EXERCISE DIRECTIONS ::
Exactly the lines starting at the line containing "Staffelier (274, 711)" and ending at the line containing "Kontorstole (160, 814)" are to be written out from the listing below, both included.

ENTRIES SHOWN ::
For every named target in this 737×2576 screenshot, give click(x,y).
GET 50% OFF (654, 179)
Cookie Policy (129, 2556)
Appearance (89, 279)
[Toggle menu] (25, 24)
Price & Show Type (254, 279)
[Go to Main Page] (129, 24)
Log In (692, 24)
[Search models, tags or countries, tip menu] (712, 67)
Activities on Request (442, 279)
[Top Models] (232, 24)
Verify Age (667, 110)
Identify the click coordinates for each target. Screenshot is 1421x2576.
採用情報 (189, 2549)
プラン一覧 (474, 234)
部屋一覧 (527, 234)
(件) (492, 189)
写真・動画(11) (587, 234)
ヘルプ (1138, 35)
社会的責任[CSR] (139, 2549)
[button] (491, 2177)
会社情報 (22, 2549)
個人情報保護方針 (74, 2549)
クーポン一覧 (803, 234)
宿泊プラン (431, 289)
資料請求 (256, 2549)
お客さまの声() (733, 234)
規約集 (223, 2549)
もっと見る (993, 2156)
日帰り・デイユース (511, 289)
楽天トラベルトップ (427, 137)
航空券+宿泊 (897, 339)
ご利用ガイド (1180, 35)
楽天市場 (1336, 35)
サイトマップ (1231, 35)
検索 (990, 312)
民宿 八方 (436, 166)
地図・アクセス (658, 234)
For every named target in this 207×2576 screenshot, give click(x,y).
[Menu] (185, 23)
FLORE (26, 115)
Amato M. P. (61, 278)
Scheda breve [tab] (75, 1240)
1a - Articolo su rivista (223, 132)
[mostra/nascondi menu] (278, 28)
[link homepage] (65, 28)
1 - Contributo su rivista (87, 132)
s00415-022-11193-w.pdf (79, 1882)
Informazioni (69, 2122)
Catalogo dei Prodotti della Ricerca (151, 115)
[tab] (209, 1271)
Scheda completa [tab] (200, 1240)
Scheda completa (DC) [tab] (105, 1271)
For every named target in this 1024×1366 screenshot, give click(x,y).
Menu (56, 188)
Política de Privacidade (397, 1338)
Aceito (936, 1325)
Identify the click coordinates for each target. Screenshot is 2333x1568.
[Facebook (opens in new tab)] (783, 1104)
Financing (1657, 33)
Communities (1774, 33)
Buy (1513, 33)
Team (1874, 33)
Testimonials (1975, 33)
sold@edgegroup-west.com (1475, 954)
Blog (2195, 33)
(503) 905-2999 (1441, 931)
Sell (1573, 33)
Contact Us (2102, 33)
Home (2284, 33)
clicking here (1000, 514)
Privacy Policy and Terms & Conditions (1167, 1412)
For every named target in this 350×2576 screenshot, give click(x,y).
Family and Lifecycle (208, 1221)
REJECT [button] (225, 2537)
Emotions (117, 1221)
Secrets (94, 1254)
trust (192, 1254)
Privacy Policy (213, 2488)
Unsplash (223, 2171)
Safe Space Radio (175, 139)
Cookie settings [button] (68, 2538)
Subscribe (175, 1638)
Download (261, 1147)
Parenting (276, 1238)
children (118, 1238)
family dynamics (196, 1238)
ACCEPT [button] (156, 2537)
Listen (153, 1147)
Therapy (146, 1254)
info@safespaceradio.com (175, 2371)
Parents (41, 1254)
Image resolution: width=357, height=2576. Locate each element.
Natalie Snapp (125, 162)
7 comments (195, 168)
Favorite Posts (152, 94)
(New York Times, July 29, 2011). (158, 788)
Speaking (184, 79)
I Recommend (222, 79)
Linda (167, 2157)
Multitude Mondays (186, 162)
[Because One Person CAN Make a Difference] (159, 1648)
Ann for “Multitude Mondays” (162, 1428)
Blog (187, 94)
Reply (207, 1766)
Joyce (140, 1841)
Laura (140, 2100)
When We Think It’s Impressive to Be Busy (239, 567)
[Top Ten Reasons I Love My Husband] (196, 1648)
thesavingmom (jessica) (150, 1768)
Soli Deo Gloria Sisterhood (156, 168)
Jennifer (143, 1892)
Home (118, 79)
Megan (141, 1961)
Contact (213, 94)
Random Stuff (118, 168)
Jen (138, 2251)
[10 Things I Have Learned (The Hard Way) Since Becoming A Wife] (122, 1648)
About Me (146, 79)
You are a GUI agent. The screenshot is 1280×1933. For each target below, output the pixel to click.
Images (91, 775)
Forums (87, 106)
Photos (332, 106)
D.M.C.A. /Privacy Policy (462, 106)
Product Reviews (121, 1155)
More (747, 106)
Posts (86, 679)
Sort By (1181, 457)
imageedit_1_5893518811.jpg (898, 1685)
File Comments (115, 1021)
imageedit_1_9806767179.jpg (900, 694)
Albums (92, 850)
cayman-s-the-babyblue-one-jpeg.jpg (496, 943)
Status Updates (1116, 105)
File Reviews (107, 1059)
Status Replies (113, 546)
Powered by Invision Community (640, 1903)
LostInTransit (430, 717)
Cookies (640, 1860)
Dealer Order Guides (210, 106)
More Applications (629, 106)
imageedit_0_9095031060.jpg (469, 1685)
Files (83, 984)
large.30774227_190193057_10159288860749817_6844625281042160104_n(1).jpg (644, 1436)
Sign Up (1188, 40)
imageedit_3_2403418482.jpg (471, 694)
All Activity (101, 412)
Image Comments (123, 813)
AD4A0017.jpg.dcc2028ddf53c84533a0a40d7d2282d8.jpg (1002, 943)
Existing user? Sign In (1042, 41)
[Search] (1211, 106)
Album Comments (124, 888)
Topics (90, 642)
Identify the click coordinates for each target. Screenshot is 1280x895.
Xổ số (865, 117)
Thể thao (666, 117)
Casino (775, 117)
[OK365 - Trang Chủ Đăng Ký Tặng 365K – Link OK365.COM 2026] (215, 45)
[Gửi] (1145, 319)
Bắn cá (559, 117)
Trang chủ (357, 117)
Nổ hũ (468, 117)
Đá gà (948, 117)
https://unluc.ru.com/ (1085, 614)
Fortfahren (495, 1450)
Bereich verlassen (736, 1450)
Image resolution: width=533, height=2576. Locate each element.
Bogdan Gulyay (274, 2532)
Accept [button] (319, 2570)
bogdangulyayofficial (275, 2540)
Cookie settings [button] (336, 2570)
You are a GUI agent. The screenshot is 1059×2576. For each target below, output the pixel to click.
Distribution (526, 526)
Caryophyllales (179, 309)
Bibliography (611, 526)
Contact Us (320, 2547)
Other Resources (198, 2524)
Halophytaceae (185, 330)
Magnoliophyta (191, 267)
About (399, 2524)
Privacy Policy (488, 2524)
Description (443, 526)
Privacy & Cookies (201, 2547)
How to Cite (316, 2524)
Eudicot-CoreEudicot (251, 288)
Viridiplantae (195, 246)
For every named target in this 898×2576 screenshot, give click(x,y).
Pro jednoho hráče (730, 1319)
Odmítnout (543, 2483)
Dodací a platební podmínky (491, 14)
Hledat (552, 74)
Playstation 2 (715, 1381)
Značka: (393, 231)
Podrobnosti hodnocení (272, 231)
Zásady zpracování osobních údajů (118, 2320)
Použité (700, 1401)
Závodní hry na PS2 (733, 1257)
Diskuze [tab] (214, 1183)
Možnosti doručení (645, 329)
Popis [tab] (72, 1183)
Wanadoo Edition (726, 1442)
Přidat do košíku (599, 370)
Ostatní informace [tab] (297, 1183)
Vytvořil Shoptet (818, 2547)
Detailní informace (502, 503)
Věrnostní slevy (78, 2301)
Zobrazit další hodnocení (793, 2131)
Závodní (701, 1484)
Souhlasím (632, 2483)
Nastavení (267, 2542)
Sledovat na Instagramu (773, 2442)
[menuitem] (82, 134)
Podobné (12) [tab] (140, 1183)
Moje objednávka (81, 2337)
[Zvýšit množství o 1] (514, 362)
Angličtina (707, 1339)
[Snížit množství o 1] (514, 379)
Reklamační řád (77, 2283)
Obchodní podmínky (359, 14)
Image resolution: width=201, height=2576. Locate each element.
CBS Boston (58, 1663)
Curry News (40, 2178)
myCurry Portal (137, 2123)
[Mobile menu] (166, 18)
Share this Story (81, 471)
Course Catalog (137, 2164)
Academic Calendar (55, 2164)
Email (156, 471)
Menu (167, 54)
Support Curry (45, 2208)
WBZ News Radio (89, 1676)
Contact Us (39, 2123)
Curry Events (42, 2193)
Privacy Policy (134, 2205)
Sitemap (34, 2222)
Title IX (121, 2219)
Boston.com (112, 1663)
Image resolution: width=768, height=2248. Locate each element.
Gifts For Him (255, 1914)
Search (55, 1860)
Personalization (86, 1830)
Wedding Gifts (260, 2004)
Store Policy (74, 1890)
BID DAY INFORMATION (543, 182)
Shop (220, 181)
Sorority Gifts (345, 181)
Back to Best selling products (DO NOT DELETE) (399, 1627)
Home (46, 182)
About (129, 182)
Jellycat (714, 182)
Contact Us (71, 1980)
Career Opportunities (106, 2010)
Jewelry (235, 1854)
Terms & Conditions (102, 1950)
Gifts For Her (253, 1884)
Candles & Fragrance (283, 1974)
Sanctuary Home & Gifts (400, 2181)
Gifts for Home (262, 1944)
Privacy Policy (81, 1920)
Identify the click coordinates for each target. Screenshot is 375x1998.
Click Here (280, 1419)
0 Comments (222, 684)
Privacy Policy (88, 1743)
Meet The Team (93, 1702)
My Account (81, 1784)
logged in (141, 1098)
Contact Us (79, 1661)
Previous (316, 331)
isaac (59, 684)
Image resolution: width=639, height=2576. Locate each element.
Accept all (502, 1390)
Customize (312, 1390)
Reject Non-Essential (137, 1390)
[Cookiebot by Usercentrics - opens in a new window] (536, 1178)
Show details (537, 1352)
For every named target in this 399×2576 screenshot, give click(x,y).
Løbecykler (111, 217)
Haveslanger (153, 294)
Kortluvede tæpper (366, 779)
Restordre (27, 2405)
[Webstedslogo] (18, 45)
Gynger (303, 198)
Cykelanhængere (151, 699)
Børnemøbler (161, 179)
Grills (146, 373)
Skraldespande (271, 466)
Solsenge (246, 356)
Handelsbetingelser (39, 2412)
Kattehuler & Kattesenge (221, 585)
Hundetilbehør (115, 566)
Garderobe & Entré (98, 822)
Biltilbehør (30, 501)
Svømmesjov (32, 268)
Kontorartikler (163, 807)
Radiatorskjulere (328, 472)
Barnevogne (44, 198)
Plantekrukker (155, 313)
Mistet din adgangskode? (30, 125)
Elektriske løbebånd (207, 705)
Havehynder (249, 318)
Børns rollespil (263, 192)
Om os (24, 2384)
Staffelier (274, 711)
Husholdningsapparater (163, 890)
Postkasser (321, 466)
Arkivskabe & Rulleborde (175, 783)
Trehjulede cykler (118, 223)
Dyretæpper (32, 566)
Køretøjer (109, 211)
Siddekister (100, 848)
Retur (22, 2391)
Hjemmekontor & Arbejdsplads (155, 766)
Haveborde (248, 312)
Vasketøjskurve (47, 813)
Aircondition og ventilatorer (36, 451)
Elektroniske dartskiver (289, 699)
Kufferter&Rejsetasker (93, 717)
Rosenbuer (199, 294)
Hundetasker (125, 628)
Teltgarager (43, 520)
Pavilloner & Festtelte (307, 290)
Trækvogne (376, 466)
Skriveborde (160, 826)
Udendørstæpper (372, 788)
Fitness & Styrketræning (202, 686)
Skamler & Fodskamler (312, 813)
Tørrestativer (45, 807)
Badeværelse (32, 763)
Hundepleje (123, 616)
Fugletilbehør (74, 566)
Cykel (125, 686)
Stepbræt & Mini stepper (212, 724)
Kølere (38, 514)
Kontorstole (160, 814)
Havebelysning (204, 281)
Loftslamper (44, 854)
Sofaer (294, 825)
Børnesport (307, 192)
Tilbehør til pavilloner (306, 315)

ANSWER SECTION ::
Staffelier (274, 711)
Husholdningsapparater (163, 890)
Postkasser (321, 466)
Arkivskabe & Rulleborde (175, 783)
Trehjulede cykler (118, 223)
Dyretæpper (32, 566)
Køretøjer (109, 211)
Siddekister (100, 848)
Retur (22, 2391)
Hjemmekontor & Arbejdsplads (155, 766)
Haveborde (248, 312)
Vasketøjskurve (47, 813)
Aircondition og ventilatorer (36, 451)
Elektroniske dartskiver (289, 699)
Kufferter&Rejsetasker (93, 717)
Rosenbuer (199, 294)
Hundetasker (125, 628)
Teltgarager (43, 520)
Pavilloner & Festtelte (307, 290)
Trækvogne (376, 466)
Skriveborde (160, 826)
Udendørstæpper (372, 788)
Fitness & Styrketræning (202, 686)
Skamler & Fodskamler (312, 813)
Tørrestativer (45, 807)
Badeværelse (32, 763)
Hundepleje (123, 616)
Fugletilbehør (74, 566)
Cykel (125, 686)
Stepbræt & Mini stepper (212, 724)
Kølere (38, 514)
Kontorstole (160, 814)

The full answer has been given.